2.2.3 FEF’s Role in Auditory Spatial Attention

Salmi (2009) demonstrated FEF and PMC activation during both top-down controlled and bottom-up triggered shifting of auditory spatial attention. In their study, participants had to selectively attend to simultaneous tone streams at the left or right, occasionally shifting attention either in response to a visual cue (top-down, cue-guided attention shifts, CAS) or to loudness-deviating tones in the ignored stream (bottom-up, LDTs). Top-down controlled shifts activated bilateral FEF/PMC alongside SPL, IPS, TPJ, and IFG/MFG. Bottom-up triggered shifts activated an overlapping network - vmSPL, left IFG/MFG, left FEF/PMC, and right TPJ (Salmi, 2009) - showing that FEF recruits for auditory orienting tasks.
Considering the behaviour, deviants in the to-be-ignored-stream extended the response times, while deviants in the to-be-attended stream shortened them. This indicates that auditory bottom-up attention is modulated by the current focus of spatial attention. Interestingly, the same group had previously shown that shifting spatial attention in audition and vision recruits overlapping IPS/SPL and FEF/PMC regions Salmi (2007).
These findings suggest that FEF not only acts as a modality-specific oculomotor controller but might also follow a modality-independent principle, which the present thesis examines directly.

2.2.4 The “Where”-Stream as a Spatial-Motor System

Taken together, the evidence reviewed in 2.2.1, 2.2.2 and 2.2.3 suggests that the auditory “where”-stream does not map on one functional label only, but rather has a spatial-processing (Rauschecker & Scott (2009)) and a sensori-motor-integration (Hickok & Poeppel (2007)) function and reflect different levels within the same dorsal pathway.
Spatial processing in the temporo-parietal cortex is predominantly right-lateralized, consistent with the well-documented asymmetry of spatial neglect in patients with right-hemispheric damage (Rauschecker & Scott (2009)).
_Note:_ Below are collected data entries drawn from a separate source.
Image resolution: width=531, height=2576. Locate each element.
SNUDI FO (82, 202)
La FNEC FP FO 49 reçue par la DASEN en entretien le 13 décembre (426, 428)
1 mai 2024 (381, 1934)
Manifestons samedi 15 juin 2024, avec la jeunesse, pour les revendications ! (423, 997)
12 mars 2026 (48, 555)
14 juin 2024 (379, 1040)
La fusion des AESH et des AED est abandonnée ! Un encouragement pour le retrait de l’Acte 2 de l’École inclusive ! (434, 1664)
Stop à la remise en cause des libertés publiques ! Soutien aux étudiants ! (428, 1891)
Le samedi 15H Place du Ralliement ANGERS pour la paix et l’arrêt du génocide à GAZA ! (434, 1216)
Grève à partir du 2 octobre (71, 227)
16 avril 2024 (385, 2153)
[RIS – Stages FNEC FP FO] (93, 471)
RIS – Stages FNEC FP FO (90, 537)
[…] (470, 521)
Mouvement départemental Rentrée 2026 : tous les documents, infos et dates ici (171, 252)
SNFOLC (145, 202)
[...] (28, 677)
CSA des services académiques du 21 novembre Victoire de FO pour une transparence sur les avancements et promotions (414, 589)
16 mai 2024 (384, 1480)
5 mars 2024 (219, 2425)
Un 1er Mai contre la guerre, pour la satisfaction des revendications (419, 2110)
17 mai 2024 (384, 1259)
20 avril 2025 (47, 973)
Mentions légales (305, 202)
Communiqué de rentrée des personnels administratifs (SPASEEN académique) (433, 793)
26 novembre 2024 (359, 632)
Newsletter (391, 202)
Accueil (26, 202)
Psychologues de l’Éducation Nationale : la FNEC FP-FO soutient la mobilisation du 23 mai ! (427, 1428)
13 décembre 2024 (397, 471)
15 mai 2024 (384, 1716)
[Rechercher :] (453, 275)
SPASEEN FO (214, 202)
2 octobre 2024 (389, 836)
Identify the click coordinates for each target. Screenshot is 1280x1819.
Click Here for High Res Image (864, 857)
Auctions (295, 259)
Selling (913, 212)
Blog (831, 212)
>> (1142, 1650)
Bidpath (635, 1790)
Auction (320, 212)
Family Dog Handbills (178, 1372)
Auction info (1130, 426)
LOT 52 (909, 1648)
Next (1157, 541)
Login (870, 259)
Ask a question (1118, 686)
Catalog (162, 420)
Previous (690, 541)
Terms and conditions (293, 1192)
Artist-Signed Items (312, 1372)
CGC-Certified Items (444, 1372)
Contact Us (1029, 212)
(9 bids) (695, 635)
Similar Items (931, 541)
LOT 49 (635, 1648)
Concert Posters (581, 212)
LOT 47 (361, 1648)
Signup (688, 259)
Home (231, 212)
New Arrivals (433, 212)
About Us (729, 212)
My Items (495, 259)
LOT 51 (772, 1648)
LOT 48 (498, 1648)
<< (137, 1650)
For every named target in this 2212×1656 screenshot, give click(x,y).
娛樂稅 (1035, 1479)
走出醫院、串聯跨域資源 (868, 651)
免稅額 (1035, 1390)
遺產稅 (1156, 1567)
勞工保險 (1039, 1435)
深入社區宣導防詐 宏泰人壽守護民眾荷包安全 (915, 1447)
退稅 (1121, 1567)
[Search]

In contrast, Hickok & Poeppel’s dorsal language model that links area Spt to Broca’s area is strongly left-dominant (Hickok & Poeppel (2007)). This hemispheric dissociation suggests that the “where”-stream operates in parallel in both hemispheres with different functional emphases: right-lateralized spatial and motion processing, and left-lateralized sensorimotor integration.
Further findings support this account, with caudal auditory belt area receiving somatosensory input (Rauschecker & Scott (2009)) and the inferior parietal cortex - especially PF, PFcm, PFop - serving as an interface between auditory, somatosensory and motor signals.

A related question concerns the dorsal language pathway, Rolls et al. (2023) report that connections of PBelt, A4 and A5 with BA44 may form a language-related dorsal pathway. However, this is not in conflict with a spatial-motor property: The same stream seems to perform spatial processing and sensorimotor feedback in the right hemisphere and articulatory and phonological processing on the left.

For the purpose of this thesis, the “where”-stream is therefore treated as a spatial-motor system: primarily organised around spatial and motor processing, with a left-hemispheric component that extends into speech production. The FEF serves as a primary prefrontal node, embedded anatomically in the DAN and structurally connected to the posterior parietal regions.